Così dicendo il vecchio Toma si fece il segno della croce e chinò il capo aspettando la benedizione del suo signore. Minhea gli appoggiò una mano sulla spalla mentre la commozione gli impediva di parlare.

Ancora una volta era costretto a lasciare la sua terra. Ma non c’era tempo per gli addii: Blasko era alle loro costole e, inoltre, la guerra e l’Italia reclamavano i loro ufficiali.

«Presto, dobbiamo andarcene da qui!» li interruppe Sciarra.

Non appena i due uomini scomparvero nella botola, Toma si affrettò a riguadagnare gli appartamenti padronali, ma mentre risaliva lo scalone Béla Blasko gli si parò davanti.

L’ufficiale ungherese sembrava furibondo e gli chiese: «Dove sono?»

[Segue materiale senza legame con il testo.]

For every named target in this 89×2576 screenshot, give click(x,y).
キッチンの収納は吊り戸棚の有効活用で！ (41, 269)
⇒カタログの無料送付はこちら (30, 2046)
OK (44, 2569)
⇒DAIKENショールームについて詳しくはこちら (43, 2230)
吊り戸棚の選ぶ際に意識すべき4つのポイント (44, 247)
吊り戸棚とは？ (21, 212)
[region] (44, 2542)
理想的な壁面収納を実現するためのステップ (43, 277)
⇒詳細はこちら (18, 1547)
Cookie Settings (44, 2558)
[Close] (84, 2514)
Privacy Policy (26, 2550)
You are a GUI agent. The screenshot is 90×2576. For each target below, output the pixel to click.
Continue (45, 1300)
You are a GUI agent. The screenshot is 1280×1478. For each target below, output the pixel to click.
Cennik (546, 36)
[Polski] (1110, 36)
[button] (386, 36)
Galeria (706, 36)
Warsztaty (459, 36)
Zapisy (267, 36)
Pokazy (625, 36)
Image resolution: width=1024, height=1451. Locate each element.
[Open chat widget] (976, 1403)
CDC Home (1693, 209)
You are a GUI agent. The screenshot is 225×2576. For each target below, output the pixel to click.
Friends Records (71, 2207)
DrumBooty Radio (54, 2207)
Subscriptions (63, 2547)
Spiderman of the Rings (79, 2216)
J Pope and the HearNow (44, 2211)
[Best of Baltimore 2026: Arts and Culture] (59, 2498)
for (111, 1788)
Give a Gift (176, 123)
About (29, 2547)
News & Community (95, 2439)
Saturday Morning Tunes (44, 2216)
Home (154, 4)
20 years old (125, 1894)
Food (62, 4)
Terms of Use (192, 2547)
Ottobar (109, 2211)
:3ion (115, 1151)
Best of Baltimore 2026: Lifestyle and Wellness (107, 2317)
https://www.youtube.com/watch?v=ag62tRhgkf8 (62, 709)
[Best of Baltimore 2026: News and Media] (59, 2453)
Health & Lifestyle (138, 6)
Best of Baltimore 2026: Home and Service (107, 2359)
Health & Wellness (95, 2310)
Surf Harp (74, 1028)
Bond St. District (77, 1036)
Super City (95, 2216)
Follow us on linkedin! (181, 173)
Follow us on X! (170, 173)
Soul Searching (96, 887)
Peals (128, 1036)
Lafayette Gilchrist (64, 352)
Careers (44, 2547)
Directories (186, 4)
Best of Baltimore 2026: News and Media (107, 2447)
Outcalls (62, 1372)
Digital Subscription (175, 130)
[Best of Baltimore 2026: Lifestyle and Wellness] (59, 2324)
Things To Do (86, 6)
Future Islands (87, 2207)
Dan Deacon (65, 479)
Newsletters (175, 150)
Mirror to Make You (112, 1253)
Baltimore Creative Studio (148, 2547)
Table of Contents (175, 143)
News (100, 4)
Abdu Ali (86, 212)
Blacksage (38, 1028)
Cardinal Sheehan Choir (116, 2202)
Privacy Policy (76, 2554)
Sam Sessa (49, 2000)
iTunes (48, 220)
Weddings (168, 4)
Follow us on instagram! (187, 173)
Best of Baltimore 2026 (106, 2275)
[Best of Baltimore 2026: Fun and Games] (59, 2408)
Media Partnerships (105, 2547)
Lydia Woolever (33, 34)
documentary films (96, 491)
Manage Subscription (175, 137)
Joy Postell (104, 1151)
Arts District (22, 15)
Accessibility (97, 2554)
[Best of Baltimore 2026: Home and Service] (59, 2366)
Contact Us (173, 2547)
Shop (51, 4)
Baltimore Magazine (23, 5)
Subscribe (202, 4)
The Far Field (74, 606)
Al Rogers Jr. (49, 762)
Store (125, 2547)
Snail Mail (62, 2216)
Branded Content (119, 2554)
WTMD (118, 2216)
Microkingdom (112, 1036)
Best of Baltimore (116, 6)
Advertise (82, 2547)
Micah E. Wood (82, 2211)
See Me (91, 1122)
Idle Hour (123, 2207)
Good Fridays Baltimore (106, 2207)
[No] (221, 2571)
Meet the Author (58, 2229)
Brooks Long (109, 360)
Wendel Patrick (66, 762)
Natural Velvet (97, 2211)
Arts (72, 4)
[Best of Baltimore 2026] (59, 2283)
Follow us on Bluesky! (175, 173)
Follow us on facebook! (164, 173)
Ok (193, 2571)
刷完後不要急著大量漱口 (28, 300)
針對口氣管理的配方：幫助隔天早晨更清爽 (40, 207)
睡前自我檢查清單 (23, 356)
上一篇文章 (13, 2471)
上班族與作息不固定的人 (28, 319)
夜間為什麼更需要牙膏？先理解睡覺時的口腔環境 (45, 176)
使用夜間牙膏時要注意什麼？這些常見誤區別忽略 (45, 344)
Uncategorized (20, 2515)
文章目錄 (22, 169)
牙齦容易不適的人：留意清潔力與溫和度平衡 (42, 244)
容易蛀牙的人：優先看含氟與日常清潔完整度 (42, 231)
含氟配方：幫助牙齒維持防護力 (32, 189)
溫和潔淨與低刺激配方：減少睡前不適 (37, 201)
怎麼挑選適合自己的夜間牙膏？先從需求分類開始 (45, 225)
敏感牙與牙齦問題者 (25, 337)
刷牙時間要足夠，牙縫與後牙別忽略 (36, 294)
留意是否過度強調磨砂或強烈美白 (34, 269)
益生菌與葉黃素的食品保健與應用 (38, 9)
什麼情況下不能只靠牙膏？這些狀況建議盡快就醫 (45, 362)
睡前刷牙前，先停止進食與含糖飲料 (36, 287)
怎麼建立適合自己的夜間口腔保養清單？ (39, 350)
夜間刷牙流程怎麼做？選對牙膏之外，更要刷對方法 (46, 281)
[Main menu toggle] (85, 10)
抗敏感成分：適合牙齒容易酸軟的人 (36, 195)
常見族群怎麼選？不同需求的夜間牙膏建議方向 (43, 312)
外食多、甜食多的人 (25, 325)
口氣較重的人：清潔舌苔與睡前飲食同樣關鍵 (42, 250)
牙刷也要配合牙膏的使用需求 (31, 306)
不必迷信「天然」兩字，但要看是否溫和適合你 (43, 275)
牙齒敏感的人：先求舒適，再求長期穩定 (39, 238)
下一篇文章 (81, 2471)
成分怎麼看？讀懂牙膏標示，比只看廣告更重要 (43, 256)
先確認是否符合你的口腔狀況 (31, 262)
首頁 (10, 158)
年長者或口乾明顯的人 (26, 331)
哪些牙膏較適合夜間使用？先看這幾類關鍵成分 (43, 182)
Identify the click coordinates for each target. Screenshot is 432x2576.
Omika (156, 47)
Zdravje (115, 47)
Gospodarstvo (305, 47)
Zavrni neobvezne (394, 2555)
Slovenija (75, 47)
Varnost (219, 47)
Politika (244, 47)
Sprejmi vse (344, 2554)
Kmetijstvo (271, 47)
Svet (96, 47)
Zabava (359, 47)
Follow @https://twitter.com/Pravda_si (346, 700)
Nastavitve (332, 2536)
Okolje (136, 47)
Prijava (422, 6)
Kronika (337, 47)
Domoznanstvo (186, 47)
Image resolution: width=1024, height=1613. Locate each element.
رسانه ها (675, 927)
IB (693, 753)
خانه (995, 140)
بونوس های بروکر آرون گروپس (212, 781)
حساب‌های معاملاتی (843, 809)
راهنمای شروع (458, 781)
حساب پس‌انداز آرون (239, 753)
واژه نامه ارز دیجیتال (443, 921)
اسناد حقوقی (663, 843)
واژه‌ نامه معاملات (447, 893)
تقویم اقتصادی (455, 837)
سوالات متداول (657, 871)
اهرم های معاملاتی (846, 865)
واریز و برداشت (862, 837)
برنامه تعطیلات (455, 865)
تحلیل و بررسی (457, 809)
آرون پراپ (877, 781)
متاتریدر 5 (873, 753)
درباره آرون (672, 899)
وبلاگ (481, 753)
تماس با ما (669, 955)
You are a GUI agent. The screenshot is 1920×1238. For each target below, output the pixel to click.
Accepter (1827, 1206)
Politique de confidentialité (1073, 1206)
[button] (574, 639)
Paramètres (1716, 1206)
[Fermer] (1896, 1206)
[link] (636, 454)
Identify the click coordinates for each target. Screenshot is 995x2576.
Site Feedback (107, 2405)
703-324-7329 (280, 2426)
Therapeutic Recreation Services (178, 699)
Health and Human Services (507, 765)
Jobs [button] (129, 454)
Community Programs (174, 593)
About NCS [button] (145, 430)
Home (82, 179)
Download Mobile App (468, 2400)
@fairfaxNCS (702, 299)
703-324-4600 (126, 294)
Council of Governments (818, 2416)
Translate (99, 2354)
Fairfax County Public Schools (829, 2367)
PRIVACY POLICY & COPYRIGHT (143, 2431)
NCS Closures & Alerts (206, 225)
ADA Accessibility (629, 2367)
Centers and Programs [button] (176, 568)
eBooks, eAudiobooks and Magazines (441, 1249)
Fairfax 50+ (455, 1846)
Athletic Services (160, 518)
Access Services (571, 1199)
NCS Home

Gli occhi mandavano sinistri bagliori.

«Non ho idea di chi stiate parlando, signore. Mi trovavo nella mia stanza e tutto questo trambusto mi ha svegliato.» Troppo tardi si rese conto che i suoi abiti e le sue mani erano sporchi del sangue del suo padrone. Ma quel particolare non era sfuggito allo sguardo indagatore dell’ufficiale ungherese. Blasko estrasse la pistola e la puntò alla tempia di Toma: «Forse nelle tue stanze ti diletti a sgozzare i maiali, vecchio? Adesso mi dirai dove si trovano. Non credo siano riusciti ad abbandonare questo palazzo. E mi spiegherai anche come hanno fatto a sopravvivere, l’uno a una palla di pistola in testa e l’altro a un colpo inferto con una mazza e capace di mandare all’altro mondo un bue».